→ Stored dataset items

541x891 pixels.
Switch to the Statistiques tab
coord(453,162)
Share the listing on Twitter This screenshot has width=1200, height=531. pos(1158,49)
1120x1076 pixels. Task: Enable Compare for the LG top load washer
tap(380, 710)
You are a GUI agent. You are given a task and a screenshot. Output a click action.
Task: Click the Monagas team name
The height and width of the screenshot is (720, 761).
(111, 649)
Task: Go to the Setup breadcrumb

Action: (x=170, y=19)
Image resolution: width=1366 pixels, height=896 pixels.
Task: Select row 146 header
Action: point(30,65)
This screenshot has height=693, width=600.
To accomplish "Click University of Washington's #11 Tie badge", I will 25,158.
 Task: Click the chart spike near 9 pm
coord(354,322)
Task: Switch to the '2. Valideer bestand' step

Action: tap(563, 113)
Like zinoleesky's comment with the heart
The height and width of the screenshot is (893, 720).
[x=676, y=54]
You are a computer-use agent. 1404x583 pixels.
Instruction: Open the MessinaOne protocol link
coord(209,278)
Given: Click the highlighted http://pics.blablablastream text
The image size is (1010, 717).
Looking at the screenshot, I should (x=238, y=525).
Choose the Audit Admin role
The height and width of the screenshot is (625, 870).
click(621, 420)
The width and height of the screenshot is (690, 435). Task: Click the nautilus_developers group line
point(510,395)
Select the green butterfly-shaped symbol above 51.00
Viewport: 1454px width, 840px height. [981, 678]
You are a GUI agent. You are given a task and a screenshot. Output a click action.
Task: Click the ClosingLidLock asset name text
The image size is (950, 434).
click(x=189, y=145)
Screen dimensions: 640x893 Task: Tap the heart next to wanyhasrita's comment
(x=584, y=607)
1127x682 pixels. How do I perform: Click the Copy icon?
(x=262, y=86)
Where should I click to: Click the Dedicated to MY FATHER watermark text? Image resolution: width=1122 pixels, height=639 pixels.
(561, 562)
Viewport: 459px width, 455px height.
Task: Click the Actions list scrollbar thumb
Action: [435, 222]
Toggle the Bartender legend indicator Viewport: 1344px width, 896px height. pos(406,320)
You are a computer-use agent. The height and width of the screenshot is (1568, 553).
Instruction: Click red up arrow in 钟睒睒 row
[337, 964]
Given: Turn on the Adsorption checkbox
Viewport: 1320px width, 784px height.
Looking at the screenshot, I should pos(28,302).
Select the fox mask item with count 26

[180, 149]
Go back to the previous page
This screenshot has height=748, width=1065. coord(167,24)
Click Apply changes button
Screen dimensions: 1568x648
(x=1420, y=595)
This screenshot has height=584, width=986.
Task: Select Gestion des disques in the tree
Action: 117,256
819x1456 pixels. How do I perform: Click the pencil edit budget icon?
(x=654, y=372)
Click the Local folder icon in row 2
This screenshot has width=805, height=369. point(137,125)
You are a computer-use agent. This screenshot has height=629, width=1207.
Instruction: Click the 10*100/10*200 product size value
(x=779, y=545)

→ Problem description
Go through the entries above and copy out every line that includes the word "computer".

→ Response
You are a computer-use agent. 1404x583 pixels.
You are a computer-use agent. The height and width of the screenshot is (1568, 553).
You are a computer-use agent. This screenshot has height=629, width=1207.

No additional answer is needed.